The exponential growth of connected and autonomous vehicles has significantly escalated cybersecurity threats, compelling automotive Original Equipment Manufacturers (OEMs) to adopt robust and structured Cybersecurity Incident Response (CSIR) capabilities. Current automotive cybersecurity regulations, such as AIS 189 in India and UNECE WP.29 globally, mandate precise frameworks for proactive threat detection, timely response, and comprehensive incident documentation. This research presents an innovative, comprehensive CSIR framework specifically tailored to integrate seamlessly into OEM cybersecurity management processes. Leveraging a combination of real-time monitoring systems, structured threat categorization methodologies, and integrated escalation and communication protocols, the proposed CSIR framework ensures efficient incident handling aligned with stringent regulatory compliance.

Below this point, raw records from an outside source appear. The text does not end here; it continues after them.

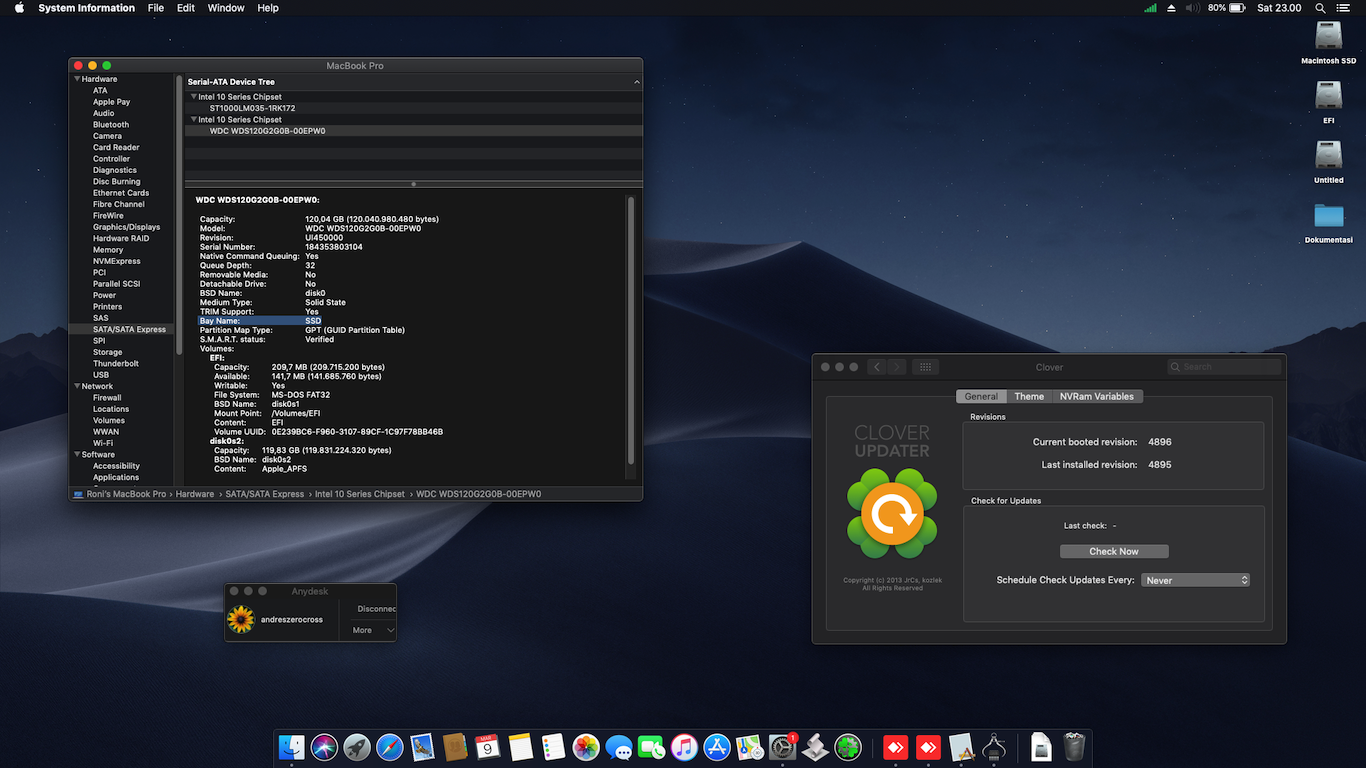Image resolution: width=1366 pixels, height=768 pixels.
Task: Switch to the Theme tab
Action: [1029, 397]
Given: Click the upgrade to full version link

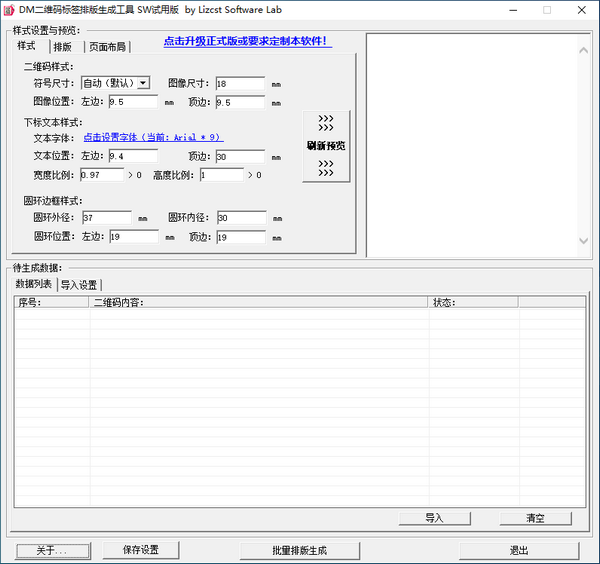Looking at the screenshot, I should (246, 41).
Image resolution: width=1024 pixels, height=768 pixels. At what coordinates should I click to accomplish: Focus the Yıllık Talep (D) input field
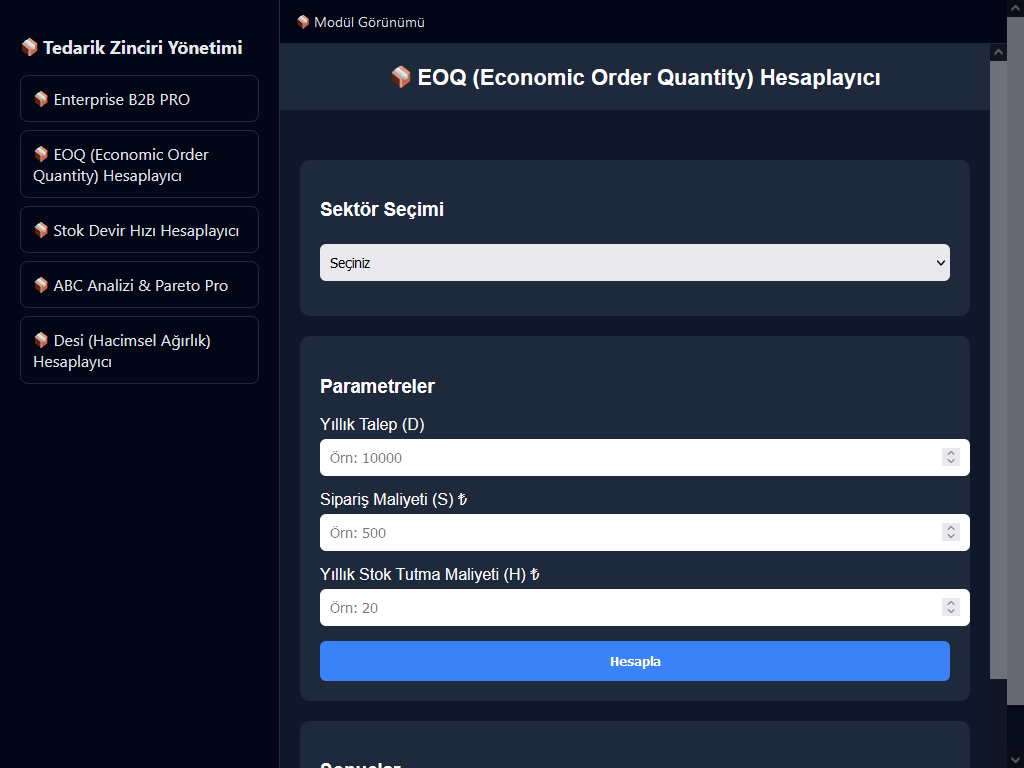click(x=630, y=458)
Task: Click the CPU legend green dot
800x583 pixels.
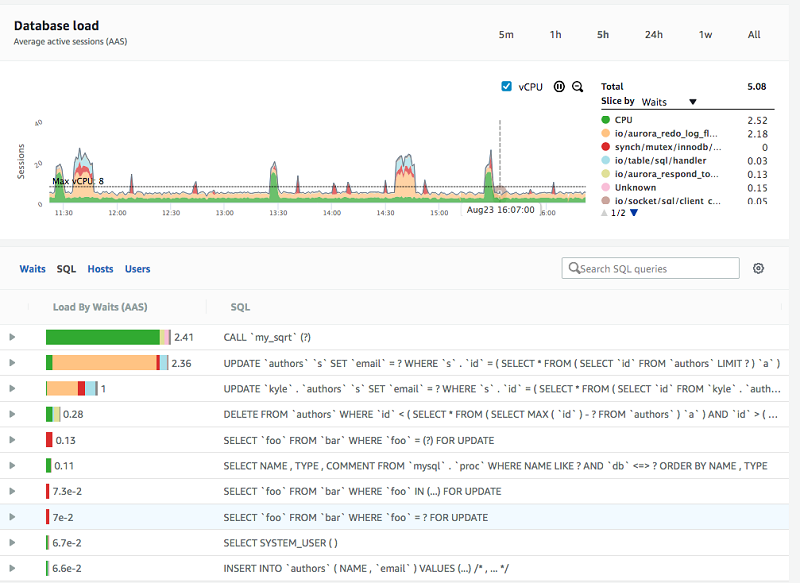Action: [x=606, y=120]
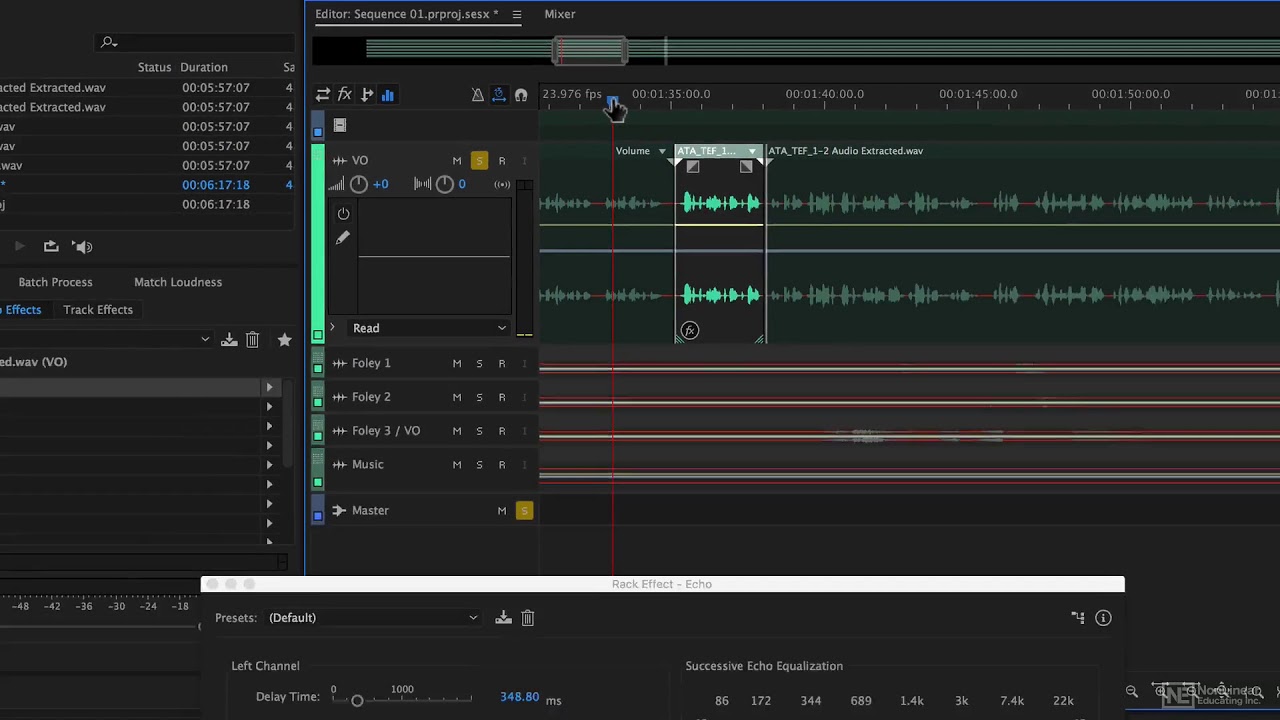Open the Read automation mode dropdown
This screenshot has width=1280, height=720.
429,328
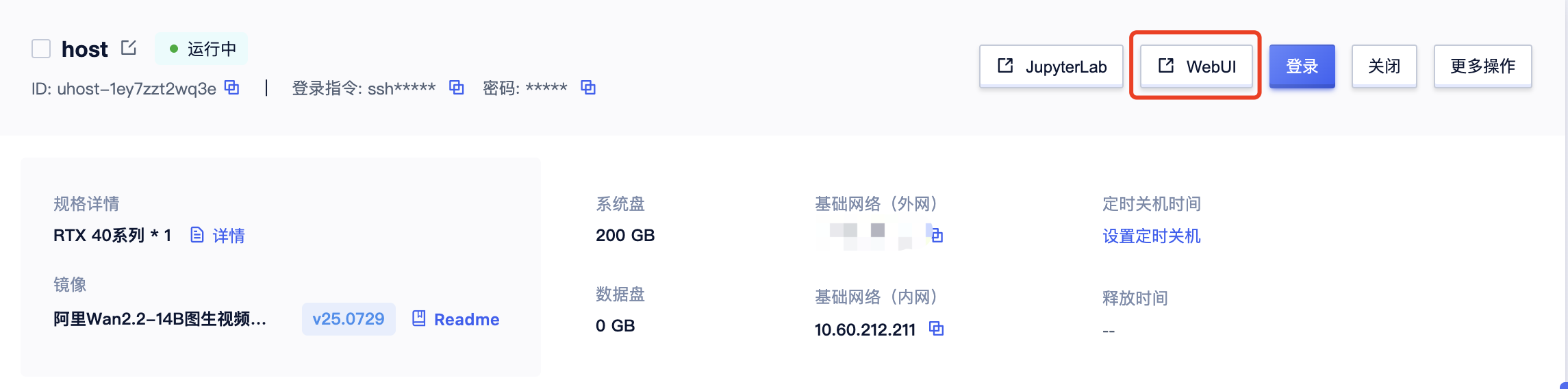Click 设置定时关机 link
The image size is (1568, 389).
(1152, 236)
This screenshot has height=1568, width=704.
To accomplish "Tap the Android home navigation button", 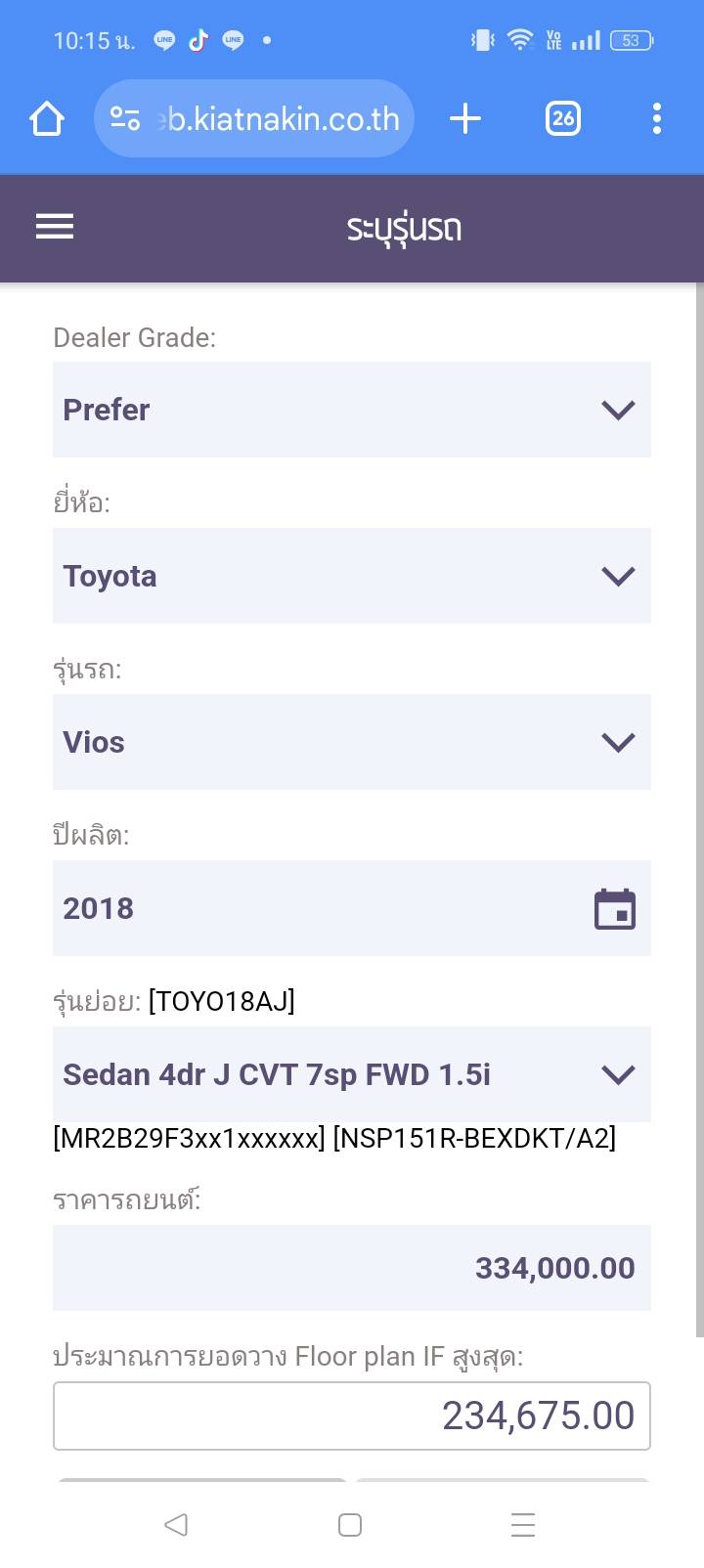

The framework encompasses advanced methodologies including Vehicle Security Operations Center (VSOC) integration for continuous monitoring, standardized incident classification based on severity and potential impact, and well-defined communication channels with national Computer Emergency Response Teams (CERTs) and regulatory authorities. By integrating this framework, OEMs can significantly elevate their cybersecurity resilience, strengthen stakeholder confidence, and effectively meet evolving global cybersecurity regulatory demands.
Keywords: Automotive Cybersecurity, Incident Response, VSOC, OEM Integration, Regulatory Compliance, AIS 189, UNECE WP.29, Threat Management.